Last week I clocked the highest mileage I have in a long, long time: 47 miles! This plan has seriously pushed me outside my comfort zone, which I’ve been loving. I never thought I could run over 40 miles a week and feel good, and just a few years ago, I NEVER would have thought my easy pace would be around 8:00 minute miles. I’ve had conversations with a few people lately who make comments like, “Oh I’m not a real runner.” or “Oh, I’m not fast.” Comments like these make me so sad because (1) if you run, you’re a runner! and (2) it’s not only about speed.
I go through phases where I love working on speed and phases where I like increasing my mileage a lot. (And phases where I barely want to run!) During all the different phases of training, I still think of myself as a runner. And there are so many other things that matter besides speed: injury rate, flexibility, strength, endurance, and simple enjoyment.
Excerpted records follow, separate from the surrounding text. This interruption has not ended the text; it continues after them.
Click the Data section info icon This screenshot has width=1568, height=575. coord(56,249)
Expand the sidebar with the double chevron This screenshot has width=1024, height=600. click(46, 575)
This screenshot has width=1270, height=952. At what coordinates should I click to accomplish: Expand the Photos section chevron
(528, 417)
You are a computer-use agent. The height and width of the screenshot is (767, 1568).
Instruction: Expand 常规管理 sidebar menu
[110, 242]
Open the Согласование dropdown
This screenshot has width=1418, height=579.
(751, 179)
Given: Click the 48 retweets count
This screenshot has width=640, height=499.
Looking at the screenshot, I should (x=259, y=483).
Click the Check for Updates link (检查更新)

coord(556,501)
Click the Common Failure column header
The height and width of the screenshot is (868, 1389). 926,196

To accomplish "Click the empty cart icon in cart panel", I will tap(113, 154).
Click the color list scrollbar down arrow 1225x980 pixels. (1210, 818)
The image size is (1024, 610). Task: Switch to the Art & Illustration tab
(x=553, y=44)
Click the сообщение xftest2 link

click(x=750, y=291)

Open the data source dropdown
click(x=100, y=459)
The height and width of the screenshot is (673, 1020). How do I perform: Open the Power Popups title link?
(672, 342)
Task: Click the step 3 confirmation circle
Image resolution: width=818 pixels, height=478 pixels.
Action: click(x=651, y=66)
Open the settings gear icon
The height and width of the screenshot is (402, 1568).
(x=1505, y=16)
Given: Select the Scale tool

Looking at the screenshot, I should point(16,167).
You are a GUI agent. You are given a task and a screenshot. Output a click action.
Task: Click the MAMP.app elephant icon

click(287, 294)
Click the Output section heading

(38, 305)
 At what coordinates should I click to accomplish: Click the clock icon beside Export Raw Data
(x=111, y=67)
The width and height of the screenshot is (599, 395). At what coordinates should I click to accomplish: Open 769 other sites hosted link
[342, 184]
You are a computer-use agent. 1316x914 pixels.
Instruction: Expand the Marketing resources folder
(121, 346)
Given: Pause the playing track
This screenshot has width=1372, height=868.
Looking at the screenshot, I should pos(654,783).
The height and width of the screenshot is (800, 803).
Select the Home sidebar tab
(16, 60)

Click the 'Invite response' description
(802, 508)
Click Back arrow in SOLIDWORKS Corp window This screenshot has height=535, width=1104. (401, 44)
And speed. Oh speed. I firmly believe that anyone can run faster if they put in the work and believe in themselves. A few years ago, I never, ever thought I would call an 8 minute pace easy. Seriously guys, never. And the past few years I’ve been blown away by how my body has responded to the increased training load and hard work I’ve put it through. It definitely takes time and discomfort, but if getting faster is important to you, you can do it, I promise. (Here are my tips for how to increase your running speed.)
Another note about speed: it is alllll relative so it’s better to focus on comparing your times to your personal bests and focusing on the improvements you are making. Because unless you’re competing in the Olympics, there is always going to be someone faster than you. 🙂 I love running local races because they are small and I typically can place pretty high in the race, which is fun and totally boosts my ego. Then, when I travel to a larger race, like the Cherry Blossom 10 Miler, I’m blown away by the speed of the people at larger races. It inspires me to see such fast runners, knowing the natural talent but also the hard work that goes into top performances. And I’m equally impressed by the people who aren’t at the front, who also put in time and miles to finish the race strong.
So stop disqualifying your title as a runner or adding a footnote to your conversations about running. If you run, you’re a runner. If you want to be faster, you can. And remember the vast majority of miles put in over the course of a runner’s life don’t happen in a race; they happen during the daily training runs without any finish line or rankings.